-- Exercise materials follows --

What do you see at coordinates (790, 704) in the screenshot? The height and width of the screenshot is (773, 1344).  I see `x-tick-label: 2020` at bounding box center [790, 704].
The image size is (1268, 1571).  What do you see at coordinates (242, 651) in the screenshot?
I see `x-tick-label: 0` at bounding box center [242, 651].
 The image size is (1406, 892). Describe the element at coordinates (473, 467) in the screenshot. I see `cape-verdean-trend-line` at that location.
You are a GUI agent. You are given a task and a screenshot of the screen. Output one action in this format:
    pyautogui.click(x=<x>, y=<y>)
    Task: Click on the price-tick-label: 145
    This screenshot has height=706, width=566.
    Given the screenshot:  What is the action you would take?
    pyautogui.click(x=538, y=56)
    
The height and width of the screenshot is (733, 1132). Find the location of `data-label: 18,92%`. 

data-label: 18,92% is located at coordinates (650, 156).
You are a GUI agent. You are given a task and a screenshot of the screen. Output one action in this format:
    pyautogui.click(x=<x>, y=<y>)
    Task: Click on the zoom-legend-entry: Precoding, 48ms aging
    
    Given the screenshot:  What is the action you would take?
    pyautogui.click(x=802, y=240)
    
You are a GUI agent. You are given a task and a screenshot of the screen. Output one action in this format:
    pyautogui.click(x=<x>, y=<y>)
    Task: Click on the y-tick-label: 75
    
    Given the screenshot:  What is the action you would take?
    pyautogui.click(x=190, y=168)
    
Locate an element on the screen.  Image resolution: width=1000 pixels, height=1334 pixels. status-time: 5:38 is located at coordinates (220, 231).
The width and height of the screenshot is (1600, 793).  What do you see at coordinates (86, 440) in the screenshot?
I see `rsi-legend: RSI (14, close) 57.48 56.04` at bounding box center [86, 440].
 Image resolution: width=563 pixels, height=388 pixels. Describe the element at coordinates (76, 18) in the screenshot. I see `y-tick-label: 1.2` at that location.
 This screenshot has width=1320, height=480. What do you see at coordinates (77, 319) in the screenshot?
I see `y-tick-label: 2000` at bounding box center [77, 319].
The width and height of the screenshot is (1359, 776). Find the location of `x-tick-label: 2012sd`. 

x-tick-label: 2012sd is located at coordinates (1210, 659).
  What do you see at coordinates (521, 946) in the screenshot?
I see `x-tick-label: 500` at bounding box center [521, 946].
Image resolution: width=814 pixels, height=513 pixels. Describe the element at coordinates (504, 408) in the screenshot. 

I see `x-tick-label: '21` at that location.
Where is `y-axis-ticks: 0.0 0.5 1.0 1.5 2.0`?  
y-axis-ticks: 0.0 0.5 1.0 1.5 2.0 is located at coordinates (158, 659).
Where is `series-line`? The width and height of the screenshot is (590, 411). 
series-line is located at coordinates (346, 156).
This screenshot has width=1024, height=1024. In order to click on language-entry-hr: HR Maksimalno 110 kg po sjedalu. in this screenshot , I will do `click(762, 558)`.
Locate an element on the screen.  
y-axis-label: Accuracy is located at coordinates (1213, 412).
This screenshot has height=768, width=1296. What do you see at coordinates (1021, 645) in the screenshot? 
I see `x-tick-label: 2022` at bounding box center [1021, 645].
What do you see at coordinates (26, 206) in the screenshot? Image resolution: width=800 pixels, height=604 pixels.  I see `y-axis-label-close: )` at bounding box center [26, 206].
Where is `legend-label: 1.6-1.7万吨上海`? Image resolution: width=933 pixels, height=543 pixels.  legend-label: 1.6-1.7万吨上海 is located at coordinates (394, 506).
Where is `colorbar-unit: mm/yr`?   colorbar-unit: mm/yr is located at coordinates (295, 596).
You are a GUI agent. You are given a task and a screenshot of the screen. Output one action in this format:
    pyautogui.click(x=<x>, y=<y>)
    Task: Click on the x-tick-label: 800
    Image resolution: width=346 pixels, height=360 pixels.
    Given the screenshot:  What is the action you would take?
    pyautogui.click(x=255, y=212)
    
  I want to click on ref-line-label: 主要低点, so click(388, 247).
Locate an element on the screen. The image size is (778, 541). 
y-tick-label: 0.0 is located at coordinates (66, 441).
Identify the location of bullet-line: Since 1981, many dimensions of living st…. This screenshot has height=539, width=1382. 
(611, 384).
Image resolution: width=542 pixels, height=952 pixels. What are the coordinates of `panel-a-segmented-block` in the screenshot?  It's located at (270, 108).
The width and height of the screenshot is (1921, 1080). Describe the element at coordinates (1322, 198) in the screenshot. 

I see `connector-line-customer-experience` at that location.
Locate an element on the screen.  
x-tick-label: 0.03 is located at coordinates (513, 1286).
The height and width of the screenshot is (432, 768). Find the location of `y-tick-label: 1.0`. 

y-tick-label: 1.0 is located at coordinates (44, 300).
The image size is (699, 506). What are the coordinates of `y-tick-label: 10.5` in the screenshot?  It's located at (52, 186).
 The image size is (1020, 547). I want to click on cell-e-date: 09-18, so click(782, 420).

-- Exercise materials concluded --

Repeat all of the entries above word for word, with nothing changed.

**Response:**
What do you see at coordinates (790, 704) in the screenshot? The height and width of the screenshot is (773, 1344).  I see `x-tick-label: 2020` at bounding box center [790, 704].
The image size is (1268, 1571).  What do you see at coordinates (242, 651) in the screenshot?
I see `x-tick-label: 0` at bounding box center [242, 651].
 The image size is (1406, 892). Describe the element at coordinates (473, 467) in the screenshot. I see `cape-verdean-trend-line` at that location.
You are a GUI agent. You are given a task and a screenshot of the screen. Output one action in this format:
    pyautogui.click(x=<x>, y=<y>)
    Task: Click on the price-tick-label: 145
    This screenshot has height=706, width=566.
    Given the screenshot:  What is the action you would take?
    pyautogui.click(x=538, y=56)
    
The height and width of the screenshot is (733, 1132). Find the location of `data-label: 18,92%`. 

data-label: 18,92% is located at coordinates (650, 156).
You are a GUI agent. You are given a task and a screenshot of the screen. Output one action in this format:
    pyautogui.click(x=<x>, y=<y>)
    Task: Click on the zoom-legend-entry: Precoding, 48ms aging
    
    Given the screenshot:  What is the action you would take?
    pyautogui.click(x=802, y=240)
    
You are a GUI agent. You are given a task and a screenshot of the screen. Output one action in this format:
    pyautogui.click(x=<x>, y=<y>)
    Task: Click on the y-tick-label: 75
    
    Given the screenshot:  What is the action you would take?
    pyautogui.click(x=190, y=168)
    
Locate an element on the screen.  Image resolution: width=1000 pixels, height=1334 pixels. status-time: 5:38 is located at coordinates (220, 231).
The width and height of the screenshot is (1600, 793).  What do you see at coordinates (86, 440) in the screenshot?
I see `rsi-legend: RSI (14, close) 57.48 56.04` at bounding box center [86, 440].
 Image resolution: width=563 pixels, height=388 pixels. Describe the element at coordinates (76, 18) in the screenshot. I see `y-tick-label: 1.2` at that location.
 This screenshot has width=1320, height=480. What do you see at coordinates (77, 319) in the screenshot?
I see `y-tick-label: 2000` at bounding box center [77, 319].
The width and height of the screenshot is (1359, 776). Find the location of `x-tick-label: 2012sd`. 

x-tick-label: 2012sd is located at coordinates (1210, 659).
  What do you see at coordinates (521, 946) in the screenshot?
I see `x-tick-label: 500` at bounding box center [521, 946].
Image resolution: width=814 pixels, height=513 pixels. Describe the element at coordinates (504, 408) in the screenshot. 

I see `x-tick-label: '21` at that location.
Where is `y-axis-ticks: 0.0 0.5 1.0 1.5 2.0`?  
y-axis-ticks: 0.0 0.5 1.0 1.5 2.0 is located at coordinates (158, 659).
Where is `series-line`? The width and height of the screenshot is (590, 411). 
series-line is located at coordinates (346, 156).
This screenshot has width=1024, height=1024. In order to click on language-entry-hr: HR Maksimalno 110 kg po sjedalu. in this screenshot , I will do `click(762, 558)`.
Locate an element on the screen.  
y-axis-label: Accuracy is located at coordinates (1213, 412).
This screenshot has height=768, width=1296. What do you see at coordinates (1021, 645) in the screenshot? 
I see `x-tick-label: 2022` at bounding box center [1021, 645].
What do you see at coordinates (26, 206) in the screenshot? Image resolution: width=800 pixels, height=604 pixels.  I see `y-axis-label-close: )` at bounding box center [26, 206].
Where is `legend-label: 1.6-1.7万吨上海`? Image resolution: width=933 pixels, height=543 pixels.  legend-label: 1.6-1.7万吨上海 is located at coordinates (394, 506).
Where is `colorbar-unit: mm/yr`?   colorbar-unit: mm/yr is located at coordinates (295, 596).
You are a GUI agent. You are given a task and a screenshot of the screen. Output one action in this format:
    pyautogui.click(x=<x>, y=<y>)
    Task: Click on the x-tick-label: 800
    Image resolution: width=346 pixels, height=360 pixels.
    Given the screenshot:  What is the action you would take?
    pyautogui.click(x=255, y=212)
    
  I want to click on ref-line-label: 主要低点, so click(388, 247).
Locate an element on the screen. The image size is (778, 541). 
y-tick-label: 0.0 is located at coordinates (66, 441).
Identify the location of bullet-line: Since 1981, many dimensions of living st…. This screenshot has height=539, width=1382. 
(611, 384).
Image resolution: width=542 pixels, height=952 pixels. What are the coordinates of `panel-a-segmented-block` in the screenshot?  It's located at (270, 108).
The width and height of the screenshot is (1921, 1080). Describe the element at coordinates (1322, 198) in the screenshot. 

I see `connector-line-customer-experience` at that location.
Locate an element on the screen.  
x-tick-label: 0.03 is located at coordinates (513, 1286).
The height and width of the screenshot is (432, 768). Find the location of `y-tick-label: 1.0`. 

y-tick-label: 1.0 is located at coordinates (44, 300).
The image size is (699, 506). What are the coordinates of `y-tick-label: 10.5` in the screenshot?  It's located at (52, 186).
 The image size is (1020, 547). I want to click on cell-e-date: 09-18, so click(782, 420).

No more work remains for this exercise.